Top of Records to process

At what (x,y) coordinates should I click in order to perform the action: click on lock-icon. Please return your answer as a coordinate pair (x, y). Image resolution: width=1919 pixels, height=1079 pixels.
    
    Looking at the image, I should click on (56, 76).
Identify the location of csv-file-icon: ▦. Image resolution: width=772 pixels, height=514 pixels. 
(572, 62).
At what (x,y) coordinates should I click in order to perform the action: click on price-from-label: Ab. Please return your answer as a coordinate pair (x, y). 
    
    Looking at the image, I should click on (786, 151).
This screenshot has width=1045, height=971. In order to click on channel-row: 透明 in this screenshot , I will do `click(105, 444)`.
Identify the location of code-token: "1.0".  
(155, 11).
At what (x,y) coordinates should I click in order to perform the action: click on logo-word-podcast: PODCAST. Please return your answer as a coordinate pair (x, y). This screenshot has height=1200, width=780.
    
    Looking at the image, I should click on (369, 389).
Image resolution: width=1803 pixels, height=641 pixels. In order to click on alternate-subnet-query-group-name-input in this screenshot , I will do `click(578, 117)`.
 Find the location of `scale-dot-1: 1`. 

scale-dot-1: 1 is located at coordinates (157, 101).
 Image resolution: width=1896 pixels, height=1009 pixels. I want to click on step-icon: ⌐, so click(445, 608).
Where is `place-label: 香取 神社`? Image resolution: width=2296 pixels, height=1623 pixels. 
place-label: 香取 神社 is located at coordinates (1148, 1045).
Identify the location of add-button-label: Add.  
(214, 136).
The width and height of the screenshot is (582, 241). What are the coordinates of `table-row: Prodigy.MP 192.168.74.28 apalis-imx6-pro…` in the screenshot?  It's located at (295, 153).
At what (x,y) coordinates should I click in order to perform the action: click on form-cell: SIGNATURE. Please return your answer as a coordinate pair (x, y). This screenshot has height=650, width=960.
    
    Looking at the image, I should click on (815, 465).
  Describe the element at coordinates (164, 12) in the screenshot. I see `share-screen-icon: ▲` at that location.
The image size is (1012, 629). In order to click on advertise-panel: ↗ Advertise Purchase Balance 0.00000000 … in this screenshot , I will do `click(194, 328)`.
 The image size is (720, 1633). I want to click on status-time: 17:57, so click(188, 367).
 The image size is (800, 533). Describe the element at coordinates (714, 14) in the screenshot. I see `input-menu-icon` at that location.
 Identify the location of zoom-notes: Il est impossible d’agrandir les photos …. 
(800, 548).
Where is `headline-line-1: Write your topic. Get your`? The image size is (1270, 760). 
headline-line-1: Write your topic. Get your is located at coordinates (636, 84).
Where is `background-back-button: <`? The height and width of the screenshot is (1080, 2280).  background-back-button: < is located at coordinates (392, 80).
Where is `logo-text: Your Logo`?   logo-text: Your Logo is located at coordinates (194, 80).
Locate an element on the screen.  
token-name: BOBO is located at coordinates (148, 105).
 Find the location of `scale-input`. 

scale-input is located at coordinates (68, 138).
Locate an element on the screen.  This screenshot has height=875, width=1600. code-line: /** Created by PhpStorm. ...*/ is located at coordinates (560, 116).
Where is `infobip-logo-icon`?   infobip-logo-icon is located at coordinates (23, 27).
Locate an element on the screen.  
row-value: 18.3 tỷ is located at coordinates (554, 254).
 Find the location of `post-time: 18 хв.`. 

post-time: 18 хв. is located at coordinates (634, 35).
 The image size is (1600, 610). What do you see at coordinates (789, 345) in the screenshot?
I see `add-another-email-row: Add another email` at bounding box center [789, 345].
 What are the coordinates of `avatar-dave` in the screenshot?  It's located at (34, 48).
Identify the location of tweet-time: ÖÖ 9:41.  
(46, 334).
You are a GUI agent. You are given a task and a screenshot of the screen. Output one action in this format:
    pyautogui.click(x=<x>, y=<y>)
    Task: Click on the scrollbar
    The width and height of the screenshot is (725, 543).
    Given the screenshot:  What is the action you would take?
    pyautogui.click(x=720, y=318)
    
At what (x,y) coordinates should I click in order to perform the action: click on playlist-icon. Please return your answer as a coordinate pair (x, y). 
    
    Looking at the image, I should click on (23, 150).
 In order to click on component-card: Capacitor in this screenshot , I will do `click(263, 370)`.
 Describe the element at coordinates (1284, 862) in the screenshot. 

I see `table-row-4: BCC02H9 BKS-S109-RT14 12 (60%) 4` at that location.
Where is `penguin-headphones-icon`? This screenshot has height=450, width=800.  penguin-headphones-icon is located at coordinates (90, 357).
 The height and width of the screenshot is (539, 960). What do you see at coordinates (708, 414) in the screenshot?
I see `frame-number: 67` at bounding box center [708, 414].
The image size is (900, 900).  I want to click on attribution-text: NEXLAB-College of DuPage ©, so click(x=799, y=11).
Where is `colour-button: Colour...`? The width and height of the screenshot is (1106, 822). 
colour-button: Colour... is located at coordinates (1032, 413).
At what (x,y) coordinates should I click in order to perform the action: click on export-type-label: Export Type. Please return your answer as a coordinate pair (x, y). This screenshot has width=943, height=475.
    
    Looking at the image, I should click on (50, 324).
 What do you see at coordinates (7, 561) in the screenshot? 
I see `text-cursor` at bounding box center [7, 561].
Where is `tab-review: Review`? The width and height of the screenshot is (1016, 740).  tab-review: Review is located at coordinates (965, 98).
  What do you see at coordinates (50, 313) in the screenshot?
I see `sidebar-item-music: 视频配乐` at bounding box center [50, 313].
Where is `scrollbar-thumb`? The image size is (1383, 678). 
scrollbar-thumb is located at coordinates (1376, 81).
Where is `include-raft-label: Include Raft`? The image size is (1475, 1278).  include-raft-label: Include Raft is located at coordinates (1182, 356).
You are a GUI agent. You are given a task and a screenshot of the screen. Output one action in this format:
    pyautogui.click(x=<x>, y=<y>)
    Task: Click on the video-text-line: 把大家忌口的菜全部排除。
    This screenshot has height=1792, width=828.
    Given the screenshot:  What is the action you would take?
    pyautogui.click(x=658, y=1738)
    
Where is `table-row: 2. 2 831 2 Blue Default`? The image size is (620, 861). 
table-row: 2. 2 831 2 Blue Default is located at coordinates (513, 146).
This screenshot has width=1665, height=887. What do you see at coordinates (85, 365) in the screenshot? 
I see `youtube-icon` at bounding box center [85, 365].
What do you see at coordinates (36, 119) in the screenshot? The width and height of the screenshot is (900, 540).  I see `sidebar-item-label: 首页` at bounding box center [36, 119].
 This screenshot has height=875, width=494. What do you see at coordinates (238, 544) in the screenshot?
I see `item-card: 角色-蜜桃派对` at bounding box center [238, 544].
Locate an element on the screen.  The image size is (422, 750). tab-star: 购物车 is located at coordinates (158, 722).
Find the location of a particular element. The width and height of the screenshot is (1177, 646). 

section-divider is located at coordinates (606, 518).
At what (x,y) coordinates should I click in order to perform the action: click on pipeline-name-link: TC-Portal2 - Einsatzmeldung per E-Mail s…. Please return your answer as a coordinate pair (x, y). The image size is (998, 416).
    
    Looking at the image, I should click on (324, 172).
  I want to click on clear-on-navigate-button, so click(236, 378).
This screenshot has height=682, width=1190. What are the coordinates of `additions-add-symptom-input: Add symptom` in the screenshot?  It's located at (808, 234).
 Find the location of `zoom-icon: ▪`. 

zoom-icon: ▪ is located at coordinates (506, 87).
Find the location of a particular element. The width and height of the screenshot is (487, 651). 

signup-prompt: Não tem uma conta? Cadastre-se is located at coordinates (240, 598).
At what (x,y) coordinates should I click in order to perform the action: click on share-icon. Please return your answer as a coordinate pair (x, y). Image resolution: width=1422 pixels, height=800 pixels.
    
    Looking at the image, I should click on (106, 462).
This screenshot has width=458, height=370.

Bottom of Records to process

# Aim of the exercise
Copy the rows word for word, beginning at the line that contains "Identify the location of tweet-time: ÖÖ" and ending after the line that contains "pyautogui.click(x=720, y=318)".

# Answer box
Identify the location of tweet-time: ÖÖ 9:41.  
(46, 334).
You are a GUI agent. You are given a task and a screenshot of the screen. Output one action in this format:
    pyautogui.click(x=<x>, y=<y>)
    Task: Click on the scrollbar
    The width and height of the screenshot is (725, 543).
    Given the screenshot:  What is the action you would take?
    pyautogui.click(x=720, y=318)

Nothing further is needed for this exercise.